The news broke at around 6.30pm Washington time that US bases in Iraq were under Iranian ballistic missile attack. In a city weary of debating Middle East wars there was a sense of deep alarm and foreboding.
America is facing the possibility of being dragged into a cauldron of conflict with a powerful country it has long viewed with deep suspicion and hostility.
The President huddled with his advisers in the White House. Then came his tweet that suggested that Iran’s missile salvo had not been been as destructive as feared.
It raises the possibility that President Trump may not feel compelled to respond with a bombing raid or missile attack on Iranian targets, a further escalation that would put the two nations on an irreversible path to war.
But this remains a supremely dangerous moment.

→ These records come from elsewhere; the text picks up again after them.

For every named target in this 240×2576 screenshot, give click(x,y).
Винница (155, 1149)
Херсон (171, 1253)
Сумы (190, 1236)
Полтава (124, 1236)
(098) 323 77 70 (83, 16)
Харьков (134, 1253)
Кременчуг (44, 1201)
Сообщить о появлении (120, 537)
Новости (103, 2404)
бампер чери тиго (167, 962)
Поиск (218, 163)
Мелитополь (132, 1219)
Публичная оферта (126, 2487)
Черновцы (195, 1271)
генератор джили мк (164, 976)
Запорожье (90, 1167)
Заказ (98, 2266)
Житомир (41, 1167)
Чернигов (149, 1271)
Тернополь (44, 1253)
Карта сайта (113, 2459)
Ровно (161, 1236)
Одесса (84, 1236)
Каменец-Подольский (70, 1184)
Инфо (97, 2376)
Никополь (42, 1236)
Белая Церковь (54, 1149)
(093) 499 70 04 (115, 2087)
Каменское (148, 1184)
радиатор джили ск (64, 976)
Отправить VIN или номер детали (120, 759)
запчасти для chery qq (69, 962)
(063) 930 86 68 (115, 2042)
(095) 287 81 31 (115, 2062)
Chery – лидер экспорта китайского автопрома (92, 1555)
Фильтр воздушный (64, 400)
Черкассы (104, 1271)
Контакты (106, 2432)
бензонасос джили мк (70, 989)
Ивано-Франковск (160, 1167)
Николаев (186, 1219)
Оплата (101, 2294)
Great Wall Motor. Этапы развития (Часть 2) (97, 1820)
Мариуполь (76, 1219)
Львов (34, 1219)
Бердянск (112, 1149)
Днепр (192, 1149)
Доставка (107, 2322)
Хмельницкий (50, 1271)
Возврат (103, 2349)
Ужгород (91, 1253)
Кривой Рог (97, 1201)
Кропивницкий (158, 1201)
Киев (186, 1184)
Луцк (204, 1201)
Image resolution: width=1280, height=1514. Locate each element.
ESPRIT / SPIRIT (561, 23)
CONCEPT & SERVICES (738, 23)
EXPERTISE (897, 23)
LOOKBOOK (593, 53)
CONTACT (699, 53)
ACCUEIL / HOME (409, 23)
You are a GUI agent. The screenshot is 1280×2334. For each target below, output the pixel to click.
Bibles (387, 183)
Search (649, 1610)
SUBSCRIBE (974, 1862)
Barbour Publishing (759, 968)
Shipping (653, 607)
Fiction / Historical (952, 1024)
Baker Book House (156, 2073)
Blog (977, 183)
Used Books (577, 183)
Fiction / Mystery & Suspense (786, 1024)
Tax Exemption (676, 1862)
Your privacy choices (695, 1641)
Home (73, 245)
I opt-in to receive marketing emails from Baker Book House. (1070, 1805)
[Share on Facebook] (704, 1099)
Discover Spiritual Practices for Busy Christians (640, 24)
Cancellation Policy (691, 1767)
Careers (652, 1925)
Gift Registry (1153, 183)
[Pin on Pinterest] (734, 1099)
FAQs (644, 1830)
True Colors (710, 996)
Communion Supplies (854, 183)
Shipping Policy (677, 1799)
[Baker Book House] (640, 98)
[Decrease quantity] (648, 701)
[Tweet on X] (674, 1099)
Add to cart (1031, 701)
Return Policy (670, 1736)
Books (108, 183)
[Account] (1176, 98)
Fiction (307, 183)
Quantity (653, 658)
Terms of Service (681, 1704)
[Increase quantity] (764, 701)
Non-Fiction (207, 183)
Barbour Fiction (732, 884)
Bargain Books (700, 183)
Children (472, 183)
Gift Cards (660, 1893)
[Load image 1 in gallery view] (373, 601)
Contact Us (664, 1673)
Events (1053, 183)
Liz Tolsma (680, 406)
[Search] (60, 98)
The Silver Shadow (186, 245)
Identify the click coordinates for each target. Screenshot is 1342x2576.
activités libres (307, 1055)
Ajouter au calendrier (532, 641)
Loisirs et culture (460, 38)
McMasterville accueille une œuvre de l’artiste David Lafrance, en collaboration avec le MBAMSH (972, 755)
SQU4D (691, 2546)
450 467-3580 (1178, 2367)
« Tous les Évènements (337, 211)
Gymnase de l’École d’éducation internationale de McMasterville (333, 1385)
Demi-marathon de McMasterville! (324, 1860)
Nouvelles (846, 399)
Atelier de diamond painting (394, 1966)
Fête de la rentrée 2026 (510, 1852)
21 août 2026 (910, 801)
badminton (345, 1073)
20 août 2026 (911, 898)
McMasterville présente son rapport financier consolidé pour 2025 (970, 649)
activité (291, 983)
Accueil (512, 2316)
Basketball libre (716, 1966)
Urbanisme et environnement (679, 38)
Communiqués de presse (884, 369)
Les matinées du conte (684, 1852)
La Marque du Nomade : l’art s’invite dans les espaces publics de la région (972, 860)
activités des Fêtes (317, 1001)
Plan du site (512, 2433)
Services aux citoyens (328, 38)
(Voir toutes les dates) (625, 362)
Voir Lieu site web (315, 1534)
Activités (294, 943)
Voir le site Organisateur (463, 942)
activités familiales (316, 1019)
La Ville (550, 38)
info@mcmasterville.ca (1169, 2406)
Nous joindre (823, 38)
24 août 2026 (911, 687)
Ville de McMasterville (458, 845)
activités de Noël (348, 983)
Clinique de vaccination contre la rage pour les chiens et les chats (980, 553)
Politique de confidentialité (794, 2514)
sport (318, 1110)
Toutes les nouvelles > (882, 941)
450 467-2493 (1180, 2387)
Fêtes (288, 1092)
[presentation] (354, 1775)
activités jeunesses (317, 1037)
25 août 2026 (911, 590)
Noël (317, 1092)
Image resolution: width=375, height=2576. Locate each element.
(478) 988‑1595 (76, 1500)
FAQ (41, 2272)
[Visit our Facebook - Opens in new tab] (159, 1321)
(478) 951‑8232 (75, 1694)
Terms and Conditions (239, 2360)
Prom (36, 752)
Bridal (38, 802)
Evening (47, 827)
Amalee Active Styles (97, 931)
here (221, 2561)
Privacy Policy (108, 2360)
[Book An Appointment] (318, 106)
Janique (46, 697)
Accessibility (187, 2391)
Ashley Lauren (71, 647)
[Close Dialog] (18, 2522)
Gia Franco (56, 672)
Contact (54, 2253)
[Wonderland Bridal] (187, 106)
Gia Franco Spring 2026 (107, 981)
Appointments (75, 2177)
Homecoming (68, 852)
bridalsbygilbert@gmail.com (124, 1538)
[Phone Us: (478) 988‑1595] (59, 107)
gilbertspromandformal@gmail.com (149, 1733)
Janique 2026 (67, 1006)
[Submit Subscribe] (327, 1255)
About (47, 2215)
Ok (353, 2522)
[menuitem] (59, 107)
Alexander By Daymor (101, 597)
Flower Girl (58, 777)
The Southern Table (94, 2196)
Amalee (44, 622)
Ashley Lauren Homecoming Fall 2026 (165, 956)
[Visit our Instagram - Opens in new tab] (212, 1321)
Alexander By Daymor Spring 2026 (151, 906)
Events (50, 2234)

It is likely the last opportunity to pull out of the cycle of escalation.
Will the regime in Iran now feel Qassem Suleimani’s death has been sufficiently avenged? Will the White House be able to argue that deterrence has been established without a military response?
The Iranians have offered - in a striking combination of military aggression and diplomacy - an olive branch of sorts. The Foreign Minister Javad Zarif tweeted that the attack had concluded.
The next few hours will determine whether President Trump is able to show strategic restraint and whether Iran can hold back its proxies and militias across the region.
The world is watching to see whether two proud and unpredictable nations, with erratic leaders, can avoid the open warfare that would lead to cascading and catastrophic consequences across the Middle East.
The stakes could not be higher. This moment requires either Iran or the United States to step off the ladder of escalation, even at the cost of looking weak.
Will President Trump find the courage to do so? Every American President eventually faces a single, fateful decision that will define their legacy. This morning, almost exactly three years after he became Commander-in-Chief, Donald Trump faces that moment.